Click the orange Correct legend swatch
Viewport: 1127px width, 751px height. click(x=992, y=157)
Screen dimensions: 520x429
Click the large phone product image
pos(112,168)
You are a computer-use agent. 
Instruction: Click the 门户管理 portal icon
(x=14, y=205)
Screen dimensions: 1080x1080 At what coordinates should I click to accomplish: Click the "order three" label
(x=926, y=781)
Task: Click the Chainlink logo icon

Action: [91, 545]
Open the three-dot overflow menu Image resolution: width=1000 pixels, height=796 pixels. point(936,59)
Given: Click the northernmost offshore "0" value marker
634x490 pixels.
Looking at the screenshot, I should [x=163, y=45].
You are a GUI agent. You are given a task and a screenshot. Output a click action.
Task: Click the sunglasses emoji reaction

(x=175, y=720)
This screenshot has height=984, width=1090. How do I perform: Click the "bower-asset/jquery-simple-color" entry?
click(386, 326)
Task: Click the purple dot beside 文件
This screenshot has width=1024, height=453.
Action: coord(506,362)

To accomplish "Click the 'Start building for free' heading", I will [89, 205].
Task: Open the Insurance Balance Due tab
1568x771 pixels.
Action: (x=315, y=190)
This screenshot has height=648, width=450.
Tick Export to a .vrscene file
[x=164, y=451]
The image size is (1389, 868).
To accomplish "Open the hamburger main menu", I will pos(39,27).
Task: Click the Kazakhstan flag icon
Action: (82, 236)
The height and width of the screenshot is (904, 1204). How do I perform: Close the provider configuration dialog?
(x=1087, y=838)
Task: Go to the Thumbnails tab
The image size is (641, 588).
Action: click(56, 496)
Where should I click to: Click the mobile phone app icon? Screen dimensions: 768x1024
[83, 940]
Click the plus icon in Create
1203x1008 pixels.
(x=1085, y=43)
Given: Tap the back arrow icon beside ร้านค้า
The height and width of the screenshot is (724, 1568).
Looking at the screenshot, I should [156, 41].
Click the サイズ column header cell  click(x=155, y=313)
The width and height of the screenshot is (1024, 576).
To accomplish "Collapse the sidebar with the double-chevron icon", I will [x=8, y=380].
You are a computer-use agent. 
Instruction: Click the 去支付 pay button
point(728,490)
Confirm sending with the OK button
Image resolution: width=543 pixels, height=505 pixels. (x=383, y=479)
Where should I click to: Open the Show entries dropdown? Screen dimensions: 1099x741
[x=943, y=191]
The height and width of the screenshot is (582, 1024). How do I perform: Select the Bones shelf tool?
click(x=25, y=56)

### What is needed
Search the records above for the string "beside". Copy every line that contains it.

### Answer box
Task: Click the purple dot beside 文件
Given: Tap the back arrow icon beside ร้านค้า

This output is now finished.